(Short problem):
Copy the bait-naming thread from "## Captain Ahab" up to and including "a name yet?", changing "New Baits" to "Fresh Lures".

# name this thing



## SMDave (Dec 15, 2007)

Hogzilla or "Hawgzilla." Devil dog or Devil Hawg. Gravedigger, The Pincer or The Pincher. Hawg slapper


----------



## SMDave (Dec 15, 2007)

Crawling or beavling


----------



## shamoo (Dec 16, 2007)

Since we all know they will most likely catch fish :wink: how about the KEN-DO, K-KRAW, K-BUG or K- SLAP :wink:


----------



## BassAddict (Dec 16, 2007)

Nj, can ya post a picture of a single crawthing by itself, i really cant tell what they look like...............hey how bout *CrawThing*


----------



## BassAddict (Dec 16, 2007)

Fishin NJ said:


> no u will have to wait for your slow as# mail man to bring you yours. :lol:



What about the name huhhuh? Pretty catchy


----------



## Jim (Dec 16, 2007)

Busted Beaver!

Camel Toe!

Moose knuckle!


----------



## Nickk (Dec 16, 2007)

Zoidburg


----------



## kentuckybassman (Dec 16, 2007)

How bout "seweet beaver craw" ???


----------



## ACarbone624 (Dec 16, 2007)

How about "Beaver Bug"


----------



## little anth (Dec 16, 2007)

ACarbone624 said:


> How about "Beaver Bug"



yep i think thats what bps calls em i like that or wolly bever


----------



## Captain Ahab (Dec 16, 2007)

How about "Those Damn New Baits Without a Name"

Or *DNBWAN*


----------



## SMDave (Dec 20, 2007)

Have you decided a name yet?


----------



## Waterwings (Dec 20, 2007)

How 'bout "Mutant Beaver", or "XBug" 8)


----------

(Data block):
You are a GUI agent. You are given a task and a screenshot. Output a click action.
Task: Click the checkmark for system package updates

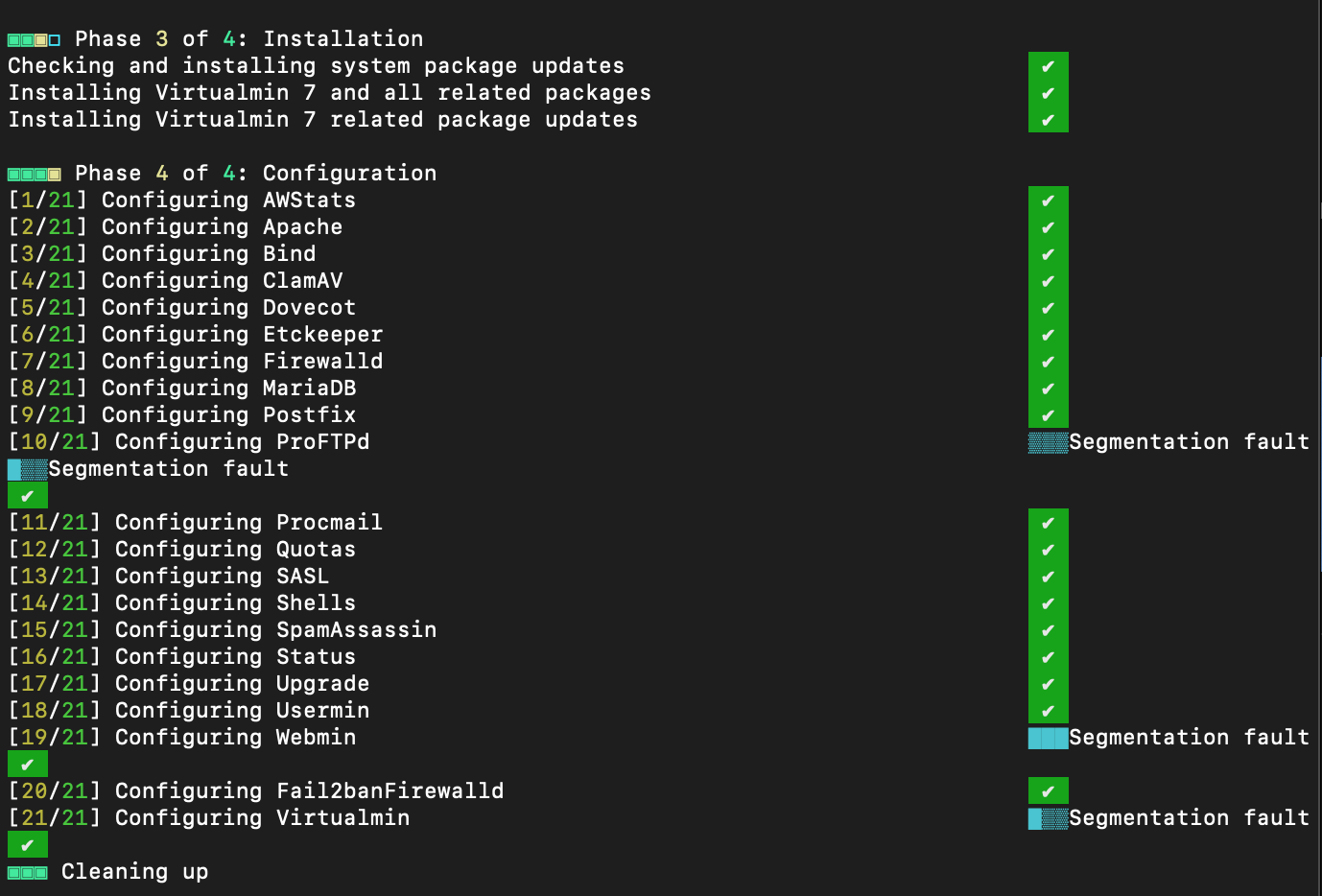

(Correct result):
## Captain Ahab (Dec 16, 2007)

How about "Those Damn Fresh Lures Without a Name"

Or *DNBWAN*


----------



## SMDave (Dec 20, 2007)

Have you decided a name yet?